Some answers may come from Steve Mona, CEO of the World Golf Foundation, who was in San Diego last week for U.S. Golf Association’s annual meeting. Though there are 25 million golfers in American (and that number’s been the same for the last 4 years), Mona indicated his desire to shift the industry’s focus to drawing in millennials.
Tod Leonard reports for the San Diego Union Tribune on the plan Steve Mona has for the state of the game.
They key segments to all of golf are youth and the millennials, which the NGF deems as those between 18 and 34 years old. The NGF did a comprehensive study of millennials and found that six million are currently playing and contributing about $5 billion annually to the golf industry. Another 12 million millennials expressed interest in taking up the game at some point.
“This kind of sky-is-falling talk that millennials aren’t playing the game, the facts belie that,” Mona said. “It would be disingenuous of me to say, though, that there aren’t issues to address.”
The NGF study reported that millennials value the tenets of the game as much as their older peers, but are turned off by perceptions of stodginess or lack of acceptance. Among the areas that need to be addressed, Mona said, are dress codes, use of technology on the course and even the use of music while playing.
“There are courses that already are reshaping their whole experience to be extremely millennial-friendly,” Mona said. “There are others who haven’t so much. But if you talk to any operator who is paying attention to the business, most of them will tell you they are making adjustments to appeal to the millennial audience.
“They’re the next group coming along, and they’re going to be the core.”

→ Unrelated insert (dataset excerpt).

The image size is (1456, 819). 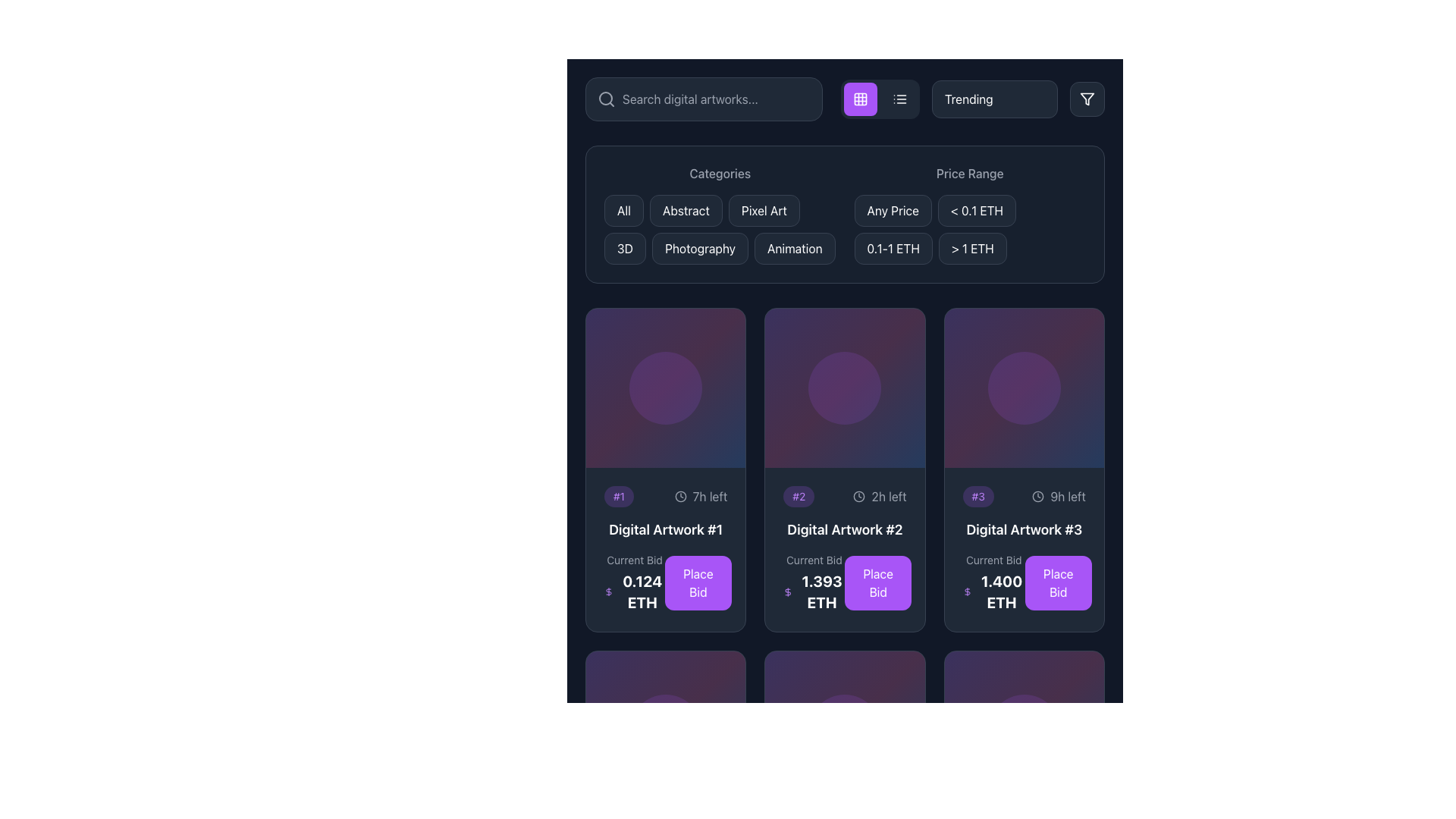 I want to click on the second button in the 'Price Range' section to apply the filter for items priced below 0.1 ETH, so click(x=976, y=210).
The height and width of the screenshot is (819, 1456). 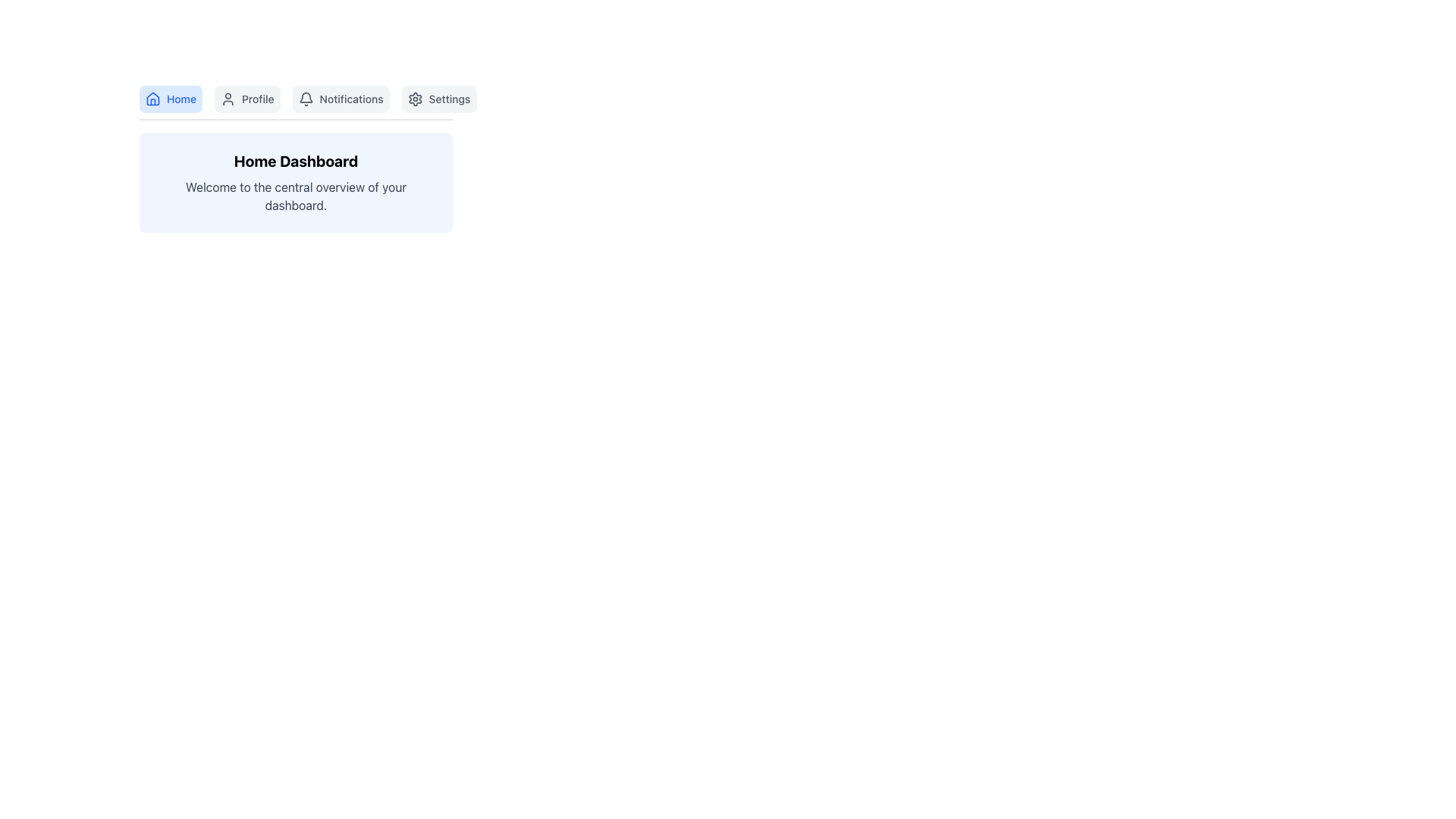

In my humble caveman opinion, Mona seems to want to change the traditional trappings of golf to draw in more players and “grow the game.” He points to the $5 billion that millennials contribute to the industry as proof of their interest. However, the industry is worth around $70 billion; millennials contribute less than 15% of that! Should the whole game change to suit that 14-15% in hope that that number increases? I would hope not.
I’m also skeptical about the idea that millennials will always want those changes. If a golfer isn’t raised with the game, he usually starts playing later in life. In 20 years, will those millennials still want to wear t-shirts on the course or will they want the game look and feel like the one their parents’ played? People tend to grow more conservative and traditional as they age; by the time millennials are in their 40’s, and at their peak purchasing power, I truly believe that they won’t want the changes that Mona speaks of.
I understand that Mona is looking out for the longevity of the industry and the game. In order for there to be golf in this country, there needs to be golfers. I must assume that Mona is looking at the popularity of Topgolf (the one golf brand that is growing with millennials) and wants to find a way to bring that growth to the traditional golf industry. However, I think that he misses the reasons why Topgolf is so popular with that demographic. It’s not the lack of dress code or use of music, it’s the novelty of playing a game with your friends without any time or financial commitment to improving your skills in that game. You don’t have to buy expensive golf clubs or pay for a country club fee to play Topgolf. It’s financially accessible to millennials. If Steve Mona really wants to grow the game of golf, maybe he should focus less on changing the traditions of the game and more on changing the cost.